Records contained in a dataset:
'''

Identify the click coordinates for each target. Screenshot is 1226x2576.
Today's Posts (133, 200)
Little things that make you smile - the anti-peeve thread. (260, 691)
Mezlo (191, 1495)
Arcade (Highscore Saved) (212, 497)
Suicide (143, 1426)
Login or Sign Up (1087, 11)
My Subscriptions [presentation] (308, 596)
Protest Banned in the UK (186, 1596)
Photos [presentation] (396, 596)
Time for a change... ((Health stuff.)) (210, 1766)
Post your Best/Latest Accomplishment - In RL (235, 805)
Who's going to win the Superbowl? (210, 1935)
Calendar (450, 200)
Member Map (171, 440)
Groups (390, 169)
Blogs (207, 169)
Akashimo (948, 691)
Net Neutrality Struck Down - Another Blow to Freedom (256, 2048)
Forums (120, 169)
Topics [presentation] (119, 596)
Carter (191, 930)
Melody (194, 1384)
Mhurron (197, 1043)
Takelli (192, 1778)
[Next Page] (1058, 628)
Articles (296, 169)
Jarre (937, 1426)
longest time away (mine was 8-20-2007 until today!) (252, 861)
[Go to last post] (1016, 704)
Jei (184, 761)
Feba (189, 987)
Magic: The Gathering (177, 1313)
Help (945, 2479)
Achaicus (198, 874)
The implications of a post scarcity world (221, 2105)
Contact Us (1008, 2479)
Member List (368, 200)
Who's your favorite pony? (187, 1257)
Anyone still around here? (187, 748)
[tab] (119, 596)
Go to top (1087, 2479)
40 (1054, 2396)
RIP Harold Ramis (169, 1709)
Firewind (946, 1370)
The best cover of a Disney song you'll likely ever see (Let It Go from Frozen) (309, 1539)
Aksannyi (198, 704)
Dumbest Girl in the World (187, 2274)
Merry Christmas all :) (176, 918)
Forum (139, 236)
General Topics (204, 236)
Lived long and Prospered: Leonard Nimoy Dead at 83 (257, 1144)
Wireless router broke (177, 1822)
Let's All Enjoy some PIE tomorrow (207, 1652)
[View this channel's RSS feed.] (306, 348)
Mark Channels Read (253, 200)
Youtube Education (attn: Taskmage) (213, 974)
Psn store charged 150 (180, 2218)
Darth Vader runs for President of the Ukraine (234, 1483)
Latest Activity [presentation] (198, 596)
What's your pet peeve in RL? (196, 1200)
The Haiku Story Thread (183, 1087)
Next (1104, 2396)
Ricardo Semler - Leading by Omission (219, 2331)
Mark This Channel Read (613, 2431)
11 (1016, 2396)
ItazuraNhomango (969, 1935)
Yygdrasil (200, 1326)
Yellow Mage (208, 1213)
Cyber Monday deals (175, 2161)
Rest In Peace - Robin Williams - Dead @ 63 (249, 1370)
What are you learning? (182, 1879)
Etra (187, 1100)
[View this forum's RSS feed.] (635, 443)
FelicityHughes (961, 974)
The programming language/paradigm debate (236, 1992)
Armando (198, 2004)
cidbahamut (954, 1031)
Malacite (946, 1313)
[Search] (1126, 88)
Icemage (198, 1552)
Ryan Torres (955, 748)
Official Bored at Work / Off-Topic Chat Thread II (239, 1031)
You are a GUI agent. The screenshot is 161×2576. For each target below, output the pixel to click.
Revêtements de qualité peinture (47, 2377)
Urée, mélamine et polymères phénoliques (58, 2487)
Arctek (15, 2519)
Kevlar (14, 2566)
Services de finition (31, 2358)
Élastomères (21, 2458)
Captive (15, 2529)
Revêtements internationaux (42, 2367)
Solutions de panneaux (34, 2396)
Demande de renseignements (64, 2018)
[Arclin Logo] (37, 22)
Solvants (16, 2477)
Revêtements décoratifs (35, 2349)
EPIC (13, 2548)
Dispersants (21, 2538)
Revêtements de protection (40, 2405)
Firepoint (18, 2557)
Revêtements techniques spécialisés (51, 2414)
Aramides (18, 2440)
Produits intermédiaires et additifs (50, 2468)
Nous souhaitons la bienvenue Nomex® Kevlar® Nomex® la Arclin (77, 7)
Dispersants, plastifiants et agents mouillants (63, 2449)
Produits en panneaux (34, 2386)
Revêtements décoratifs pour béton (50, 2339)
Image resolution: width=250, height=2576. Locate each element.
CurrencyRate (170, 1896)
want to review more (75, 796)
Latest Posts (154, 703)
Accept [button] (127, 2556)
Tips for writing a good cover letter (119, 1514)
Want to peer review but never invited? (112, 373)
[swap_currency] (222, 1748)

'''

> _TASK STATEMENT_
Among the entries, find each line that includes the string "click" and copy it.

> _TASK ANSWER_
Identify the click coordinates for each target. Screenshot is 1226x2576.
You are a GUI agent. The screenshot is 161×2576. For each target below, output the pixel to click.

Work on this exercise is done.